Monday, October 18, 2010
Billy Novick -- Music from The Great Gatsby; Ernie Hawkins -- Whinin' Boy
Music from The Great Gatsby
Clarinet and sax player Billy Novick has been one of my favourite musicians since I first heard him playing with David Bromberg in the mid-1970s. A few years later, I got to know him and to hear him a lot when the small booking agency I operated for several years in the late-‘70s represented Billy’s duo with master finger-style guitarist Guy Van Duser. Thirty years later, as evidenced on this CD, Billy is still making exceptional music.
Billy was commissioned by the Washington Ballet to provide the score for their production, earlier this year, of The Great Gatsby, a ballet based on the classic novel of the 1920s by F. Scott Fitzgerald. Not having seen the ballet, I can say, without reservation, that the CD stands on its own as a great set of 1920s-era jazz, blues and ragtime that includes a bunch of period classics and some great in-the-tradition pieces composed by Billy.
Billy’s Boston-based band, the Blue Syncopators, are mostly playing in New Orleans Dixieland mode as they run through such numbers as James P. Johnson’s “Charleston,” W.C. Handy’s “Yellow Dog Blues,” Scott Joplin’s “Swipsey Cakewalk” and Louis Armstrong’s “Wild Man Blues.” The interplay between the various horns and the impeccable rhythm section is a constant delight.

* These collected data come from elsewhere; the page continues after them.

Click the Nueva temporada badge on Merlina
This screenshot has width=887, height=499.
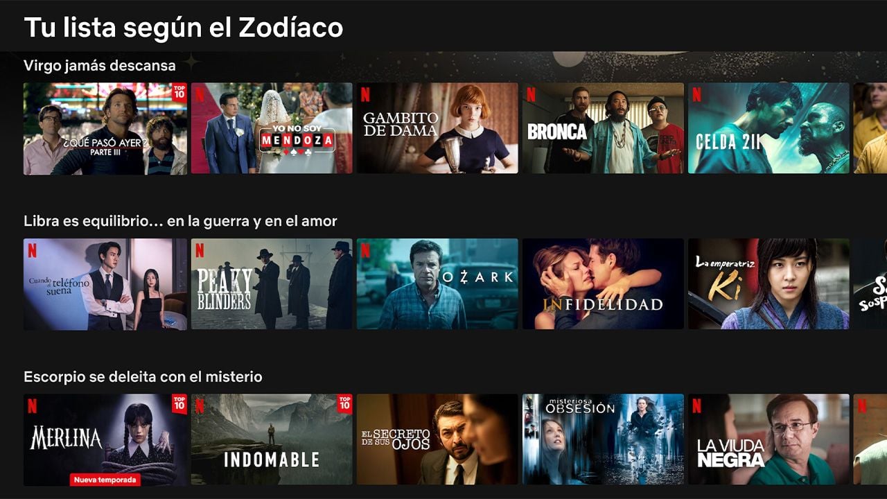(x=105, y=480)
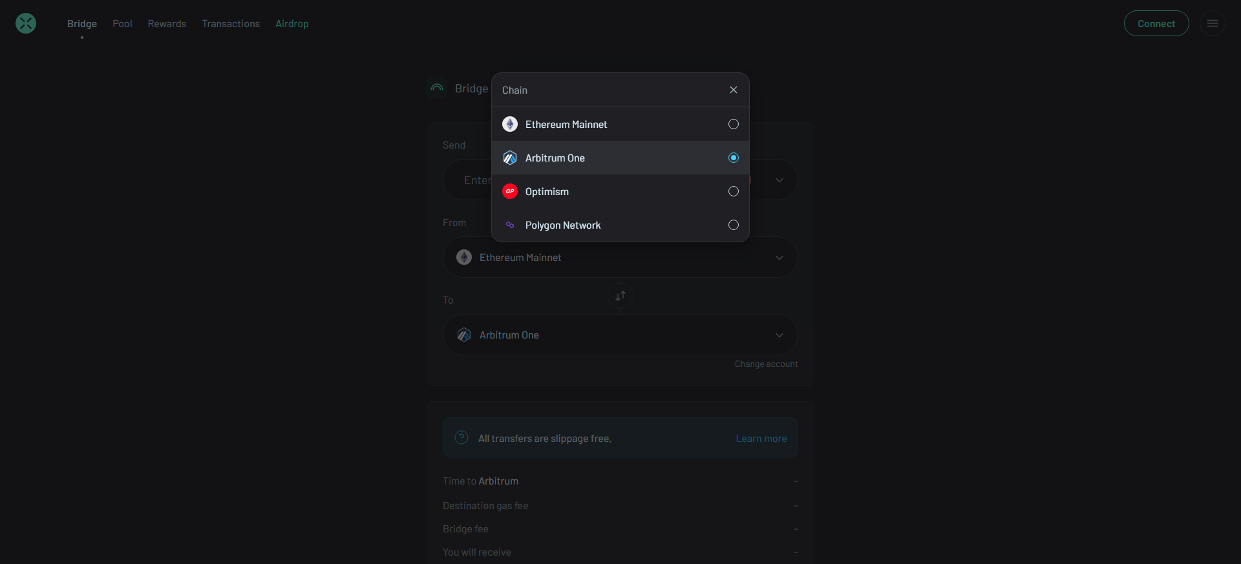The height and width of the screenshot is (564, 1241).
Task: Click the Arbitrum icon in the Chain list
Action: [510, 158]
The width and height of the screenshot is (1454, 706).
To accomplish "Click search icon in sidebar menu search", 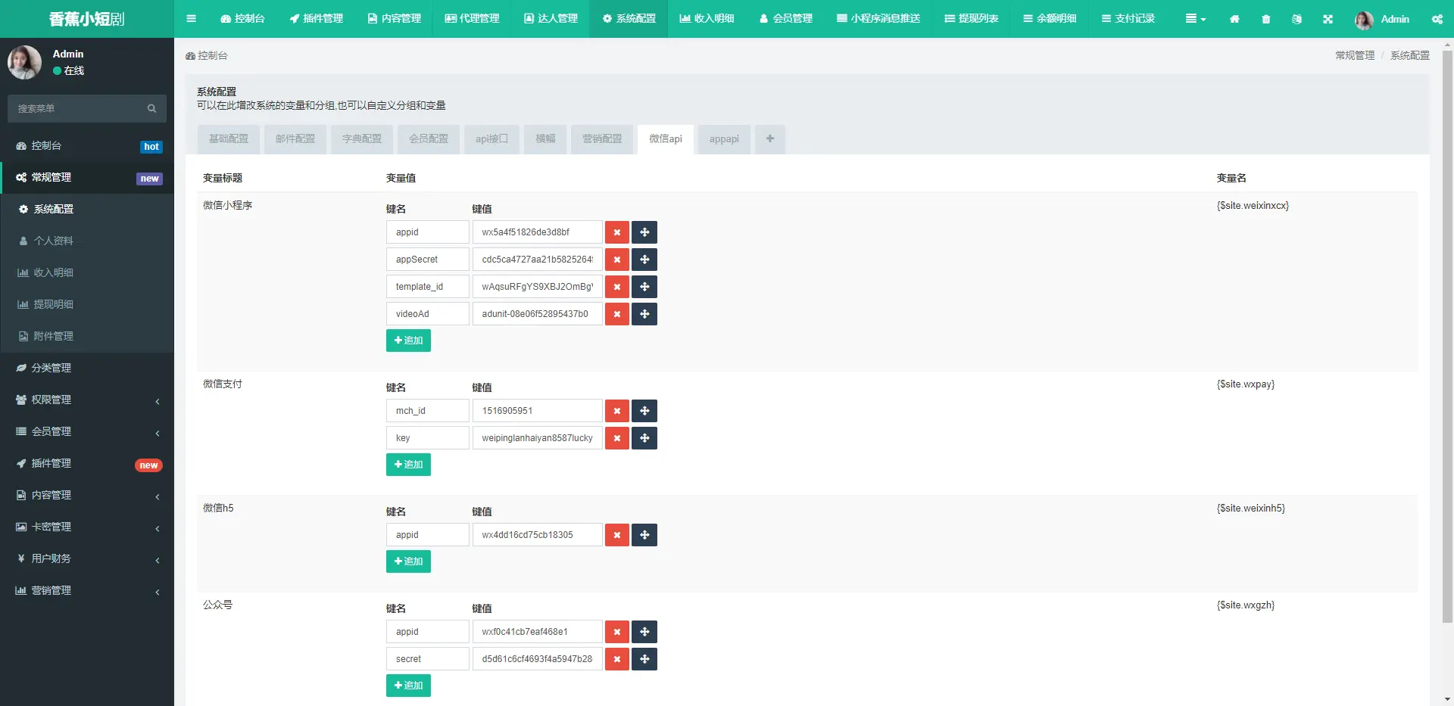I will [x=151, y=109].
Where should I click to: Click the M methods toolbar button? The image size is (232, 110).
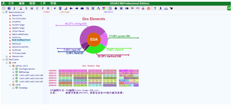32,8
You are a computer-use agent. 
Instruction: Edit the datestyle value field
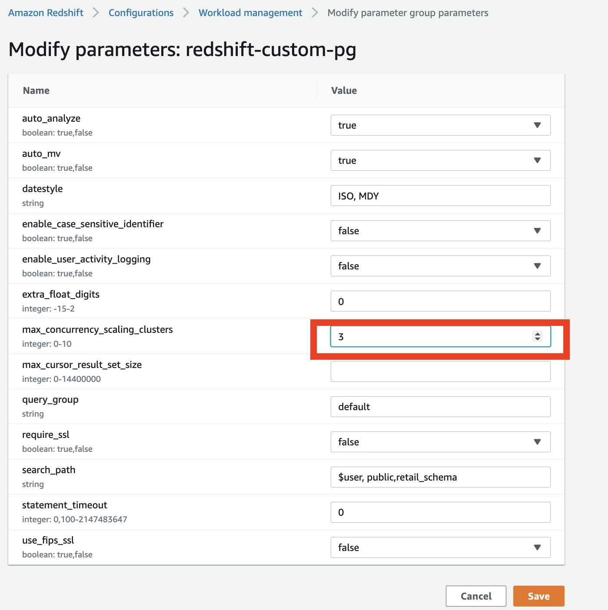440,196
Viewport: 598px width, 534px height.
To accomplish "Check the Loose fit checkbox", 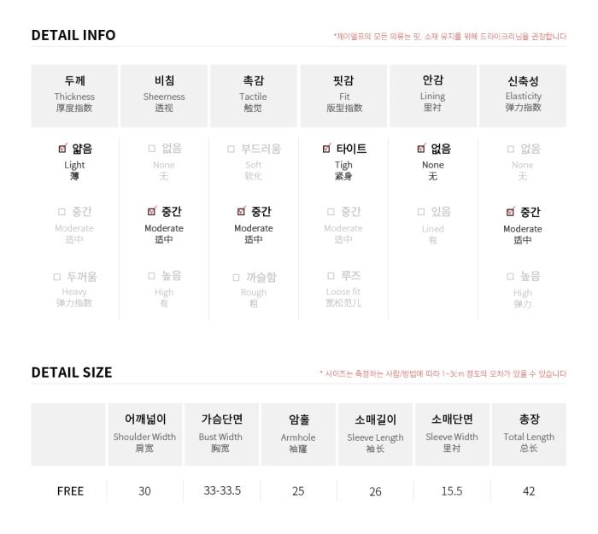I will [331, 276].
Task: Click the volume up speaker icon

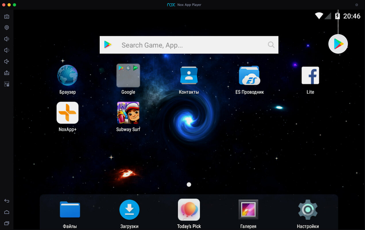Action: [7, 39]
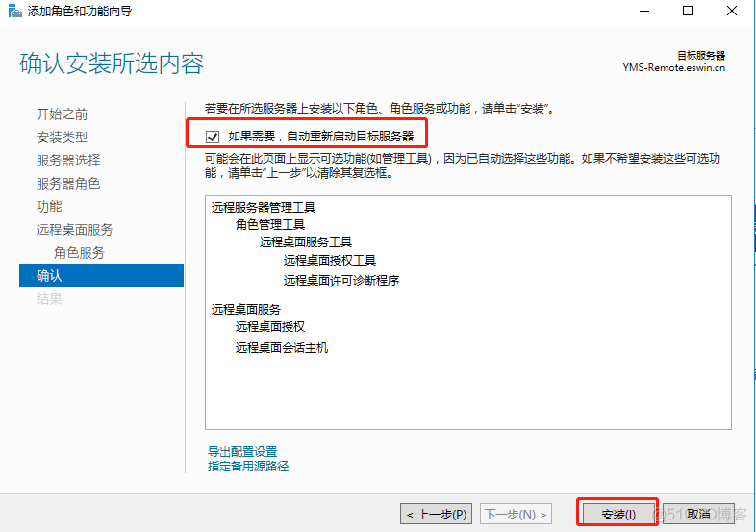Cancel the wizard with 取消 button

(x=699, y=514)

Also delightful is the work of vocalists Louise Grasmere and Dane Vannater on several numbers. Whether it’s Grasmere’s humorous scatting on Billy’s “Dance of the Ashes” or sounding like a classic blues singer on “He May Be Your Man,” or Vannater singing poignantly on Irving Berlin’s “What’ll I Do,” or camping it up on “We Are All Going Calling on the Kaiser,” their singing is in the same league as the instrumentalists.
Speaking of New Orleans Dixieland mode, Whinin’ Boy, the latest CD by Ernie Hawkins, who is primarily known for his Piedmont-style guitar playing, – he was a student of Reverend Gary Davis and remains one of the Rev’s greatest interpreters – blends Piedmont guitar playing with Dixieland arrangements featuring an equally fine set of musicians.
The album opens with Ernie’s guitar playing Jelly Roll Morton’s title track in an arrangement that, early on, is reminiscent of Dave Van Ronk’s great Morton interpretations. By the time he starts singing the first verse, the washboard is beefing up the rhythm, and by the time he gets to the second verse, the horns are sounding like Saturday night at Preservation Hall. (The album ends with an instrumental reprise of “Whinin’ Boy.”)
Whether doing faithful versions of New Orleans standards like “Basin Street Blues,” or adapting Davis’ “There is a Table in Heaven” to a Dixieland arrangement or vamping on Big Bill Broonzy’s “Shuffle Rag,” Ernie makes this music come alive.
Mixed in with the classic blues and jazz tunes are a couple of Ernie’s original instrumentals. On “The Southbound Sneak,” he matches his great blues fingerpicking to a great tuba-trombone-washboard accompaniment. Then, on “My Poodle Has Fleas,” a tune he’s recorded before, he switches to ukulele to trade licks with tuba player Roger Daly.
Both of these CDs are a reminder of how infectious Dixieland music can still be in the hands of creative and inventive musicians and arrangers.